** Opening Selected excerpt block **

Saturday, August 1, 2009

Paying for Health Care--Not a Zero Sum Problem

To understand the ramifications of any plan to finance health care, it would be helpful to explore the economic life cycle of most Americans. That cycle involves three phases. The first, an initial period of Dependency, begins at birth and lasts until the individual starts to earn a living. During that period he/she is a consumer, but not a producer.
The next period is Independancy. It is the period when he starts accumulating assets
and retirement benefits, from private and government retirement plans. It is also the period of high expenses for creating and raising a family with all the costs involved. During Independency he is both a producer and consumer.
The last period is again Dependency, supported by accumulated assets, retirement plans, and/or relatives. During this period he is still a consumer, but no longer a producer.
The purpose of health care is to improve the quality of life by reducing
Morbidity (illness and incapacity), and premature Mortality, and extending the life
span. A successful health care program will thus increase the length of
the final dependency period. It is in the final years of that period that the individual consumes the greatest amount of health care resources and incurs
the greatest expenses. Thus the dilemma.
There is another factor which is increasing the cost of health care to a large degree. Many of the more common ailments now have medications and treatments which
yield cures at modest costs. The more exotic and chronic ailments of age, such as Alzheimers, and degenerative conditions, do not respond to the most common medications. Much experimentation is ongoing for drugs for those conditions. Such
experimentation, and testing, is very costly. That cost must be amortized over a relatively small patient population, so the cost per patient is very high, and can continue over long periods, making those ailments very expensive to the health care
insurer, whichever type. That leads to proposals to limit treatment for such patients, a form of triage or euthanasia.
What plan we finally adopt will reveal a great deal about what kind of society we are, or pretend to be.

2 comments:

Unknown said...

What you say makes sense to me Marty. Makes me think of Hillel's comment: 'If I'm not for myself, who will be?. If I'm for myself, what am I?" I believe Hillel was suggesting that we cannot be only for ourselves--we must be for others also--we're one body, mankind.
What you pose in your blog is our dilemma---If we're for others also--how can we do it if it exceeds our means?

Leo said...

What you describe is true but is not why we have a health care crises that if not corrected will possibly bankrupt this country. The major indusrialized nations of the world all face aging populations, in many cases their situation is worse that ours considerating longeviety statistics. They are coping, we are not. WHY! Because we have a disfuncional fee for service system that rewards excessive and improper care. No one gets paid when we are healthy or to keep us healthy. Perverse incentives are built into this system and this must be corrected. If we do not, and instead add 50 million more people to it, we will bankrupt this country.

** Closing Selected excerpt block **

# What to do
**a)** In the health care post, reproduce the stretch from "What you pose" through "will bankrupt this country." word for word.
**b)** According to the health care post, why are the more exotic and chronic ailments of age so expensive to the health care insurer?

** Opening Dataset records block **

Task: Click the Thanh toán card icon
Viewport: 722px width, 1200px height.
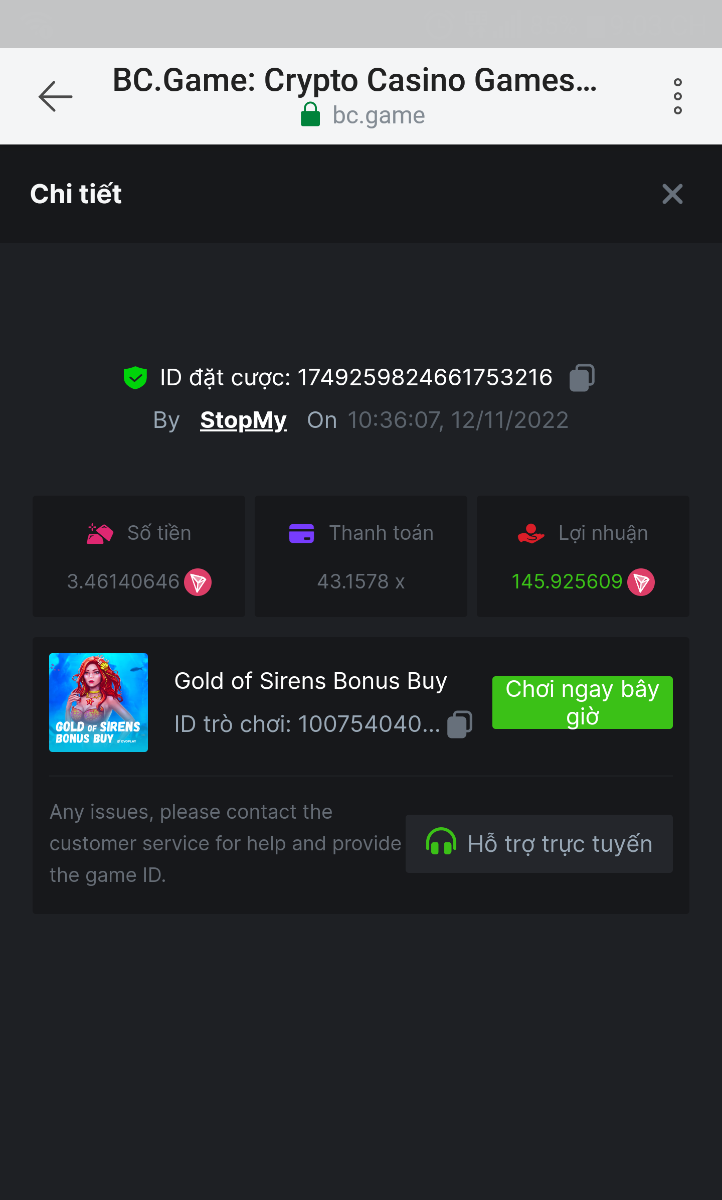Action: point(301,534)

** Closing Dataset records block **
** Opening Dataset records block **

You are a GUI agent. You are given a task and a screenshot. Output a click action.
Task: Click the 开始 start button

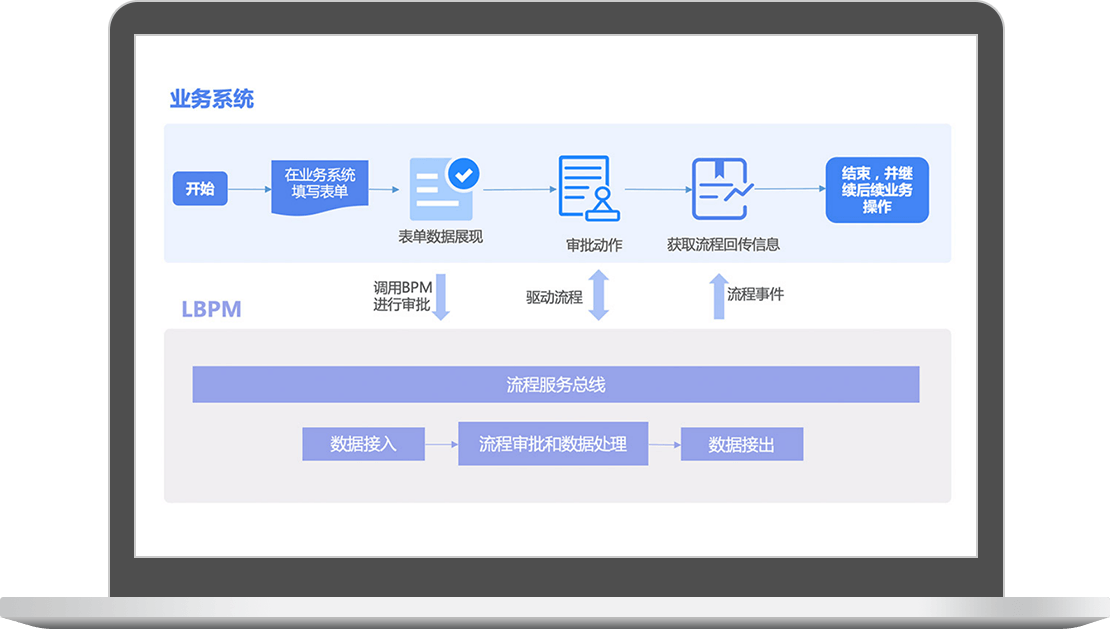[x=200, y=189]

** Closing Dataset records block **
** Opening Dataset records block **

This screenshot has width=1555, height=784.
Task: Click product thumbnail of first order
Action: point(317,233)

** Closing Dataset records block **

# Answer section
**a)**
What you pose in your blog is our dilemma---If we're for others also--how can we do it if it exceeds our means?

Leo said...

What you describe is true but is not why we have a health care crises that if not corrected will possibly bankrupt this country. The major indusrialized nations of the world all face aging populations, in many cases their situation is worse that ours considerating longeviety statistics. They are coping, we are not. WHY! Because we have a disfuncional fee for service system that rewards excessive and improper care. No one gets paid when we are healthy or to keep us healthy. Perverse incentives are built into this system and this must be corrected. If we do not, and instead add 50 million more people to it, we will bankrupt this country.

**b)** These conditions don't respond to the most common medications, so drugs for them need experimentation and testing, which are very costly. That cost must be spread over a relatively small patient population. As a result, the cost per patient is very high and can continue over long periods.